Sunrise Senior Living Case 1/16/2007
Case Update - 05/05/2009
Plaintiffs filed a Stipulation of Settlement on February 27, 2009, outlining a $13.5 million agreement to release defendants of pending claims. According to the firms annual report for year 2008, the majority of the settlement will be funded by insurance.
Original Post - 11/26/2008
According to a press release dated January 16, 2007, the complaint charges Sunrise and certain of its officers and directors with violations of the Securities Exchange Act of 1934. Sunrise provides residential and other services to retirees and elderly persons through facilities it develops and constructs and then manages, often through joint ventures.

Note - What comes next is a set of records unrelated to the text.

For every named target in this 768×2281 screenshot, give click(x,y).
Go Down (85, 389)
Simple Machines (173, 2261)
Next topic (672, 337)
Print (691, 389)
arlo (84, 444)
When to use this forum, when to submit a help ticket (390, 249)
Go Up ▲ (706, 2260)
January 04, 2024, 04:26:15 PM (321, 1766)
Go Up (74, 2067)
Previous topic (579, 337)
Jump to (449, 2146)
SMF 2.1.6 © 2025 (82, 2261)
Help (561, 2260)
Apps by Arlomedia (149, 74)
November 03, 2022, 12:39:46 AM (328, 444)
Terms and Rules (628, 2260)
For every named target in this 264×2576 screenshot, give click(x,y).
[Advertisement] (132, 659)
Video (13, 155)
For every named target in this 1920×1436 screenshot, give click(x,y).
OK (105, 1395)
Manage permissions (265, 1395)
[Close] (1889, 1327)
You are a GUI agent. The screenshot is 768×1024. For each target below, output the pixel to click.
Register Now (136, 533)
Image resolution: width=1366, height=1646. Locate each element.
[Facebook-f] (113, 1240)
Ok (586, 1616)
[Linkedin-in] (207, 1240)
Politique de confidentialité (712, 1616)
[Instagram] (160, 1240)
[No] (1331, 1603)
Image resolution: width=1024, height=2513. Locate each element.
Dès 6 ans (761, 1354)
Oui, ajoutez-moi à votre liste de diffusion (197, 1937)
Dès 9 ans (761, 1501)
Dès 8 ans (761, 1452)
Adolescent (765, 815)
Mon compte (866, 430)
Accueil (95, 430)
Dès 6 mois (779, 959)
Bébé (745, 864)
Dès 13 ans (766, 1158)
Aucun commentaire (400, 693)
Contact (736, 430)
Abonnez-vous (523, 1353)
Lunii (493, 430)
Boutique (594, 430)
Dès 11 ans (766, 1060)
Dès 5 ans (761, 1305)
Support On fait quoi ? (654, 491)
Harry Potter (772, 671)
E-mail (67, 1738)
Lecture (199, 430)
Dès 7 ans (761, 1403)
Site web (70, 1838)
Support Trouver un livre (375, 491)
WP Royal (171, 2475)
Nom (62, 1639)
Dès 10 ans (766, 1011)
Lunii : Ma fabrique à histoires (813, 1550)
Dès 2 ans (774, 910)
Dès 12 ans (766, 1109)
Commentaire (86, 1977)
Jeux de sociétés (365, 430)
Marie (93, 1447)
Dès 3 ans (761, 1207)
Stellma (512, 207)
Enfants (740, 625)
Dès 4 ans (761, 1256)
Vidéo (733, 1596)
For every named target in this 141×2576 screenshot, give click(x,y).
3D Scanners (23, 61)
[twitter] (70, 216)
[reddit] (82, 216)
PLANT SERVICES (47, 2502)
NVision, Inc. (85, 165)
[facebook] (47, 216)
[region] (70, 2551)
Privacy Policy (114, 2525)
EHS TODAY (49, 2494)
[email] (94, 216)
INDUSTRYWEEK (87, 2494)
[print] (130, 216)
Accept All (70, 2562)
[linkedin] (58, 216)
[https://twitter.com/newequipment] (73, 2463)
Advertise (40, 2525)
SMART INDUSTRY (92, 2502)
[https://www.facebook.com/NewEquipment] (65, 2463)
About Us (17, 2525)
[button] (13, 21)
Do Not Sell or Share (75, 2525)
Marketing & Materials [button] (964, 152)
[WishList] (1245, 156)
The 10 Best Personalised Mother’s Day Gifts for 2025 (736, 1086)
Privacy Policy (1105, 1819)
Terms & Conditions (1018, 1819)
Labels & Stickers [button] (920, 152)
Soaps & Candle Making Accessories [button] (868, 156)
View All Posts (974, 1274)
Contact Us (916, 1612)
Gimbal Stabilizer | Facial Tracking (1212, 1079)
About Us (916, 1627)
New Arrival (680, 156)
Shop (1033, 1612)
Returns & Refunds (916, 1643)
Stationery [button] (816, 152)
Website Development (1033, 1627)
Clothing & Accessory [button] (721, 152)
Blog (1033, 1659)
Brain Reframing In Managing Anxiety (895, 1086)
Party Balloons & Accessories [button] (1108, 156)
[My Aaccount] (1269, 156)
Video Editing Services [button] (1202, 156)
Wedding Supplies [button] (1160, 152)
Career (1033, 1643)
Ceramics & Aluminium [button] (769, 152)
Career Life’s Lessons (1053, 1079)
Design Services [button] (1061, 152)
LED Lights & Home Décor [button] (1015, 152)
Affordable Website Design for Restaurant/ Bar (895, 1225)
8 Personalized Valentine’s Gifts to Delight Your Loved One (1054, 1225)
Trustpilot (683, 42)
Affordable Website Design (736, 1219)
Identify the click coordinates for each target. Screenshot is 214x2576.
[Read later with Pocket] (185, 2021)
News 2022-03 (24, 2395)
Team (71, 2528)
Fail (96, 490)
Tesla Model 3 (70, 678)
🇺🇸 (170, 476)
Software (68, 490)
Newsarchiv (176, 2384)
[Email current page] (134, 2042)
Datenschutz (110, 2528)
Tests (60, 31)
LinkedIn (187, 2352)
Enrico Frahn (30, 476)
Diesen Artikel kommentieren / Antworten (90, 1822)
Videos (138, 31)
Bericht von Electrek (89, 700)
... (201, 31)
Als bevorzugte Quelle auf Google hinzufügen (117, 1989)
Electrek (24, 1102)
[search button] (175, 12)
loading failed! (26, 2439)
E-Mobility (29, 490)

The complaint alleges that during the Class Period, defendants issued materially false and misleading statements regarding the Company’s business, its stock option plans, its compensation practices and its financial results. As a result of these false statements, Sunrise’s common stock traded at artificially inflated prices during the Class Period, reaching a high of $39.68 per share on March 29, 2006. The individual defendants took advantage of Sunrise’s falsified financial results, the artificial inflation of Sunrise’s stock and the manipulation of its stock option plans by selling shares of their Sunrise stock for illegal insider trading proceeds of over $34 million, while Sunrise’s top officers pocketed millions more in unjustified bonus payments enhanced in part by Sunrise’s falsified profits. The complaint alleges that defendants had previously manipulated the Company’s stock option plans so as to enrich themselves by “backdating” or “spring-loading” the stock options they were granted.
The complaint further alleges that on May 9, 2006, Sunrise disclosed a delay in reporting its first quarter 2006 results to allow a review of its financial statements, and on July 31, 2006, Sunrise revealed it would be forced to restate its financial statements going back several years - at least to 1999 - and that its prior financial statements could no longer be relied upon. Sunrise also admitted it could not file current period financial statements for the first, second and third quarters of 2006 and that when it restated its financial results, at least $100 million of previously reported profits from its joint ventures and real estate sales would be eliminated. As these revelations unfolded, Sunrise’s stock fell from $39.62 on May 8, 2006 to as low as $24.40 on July 31, 2006.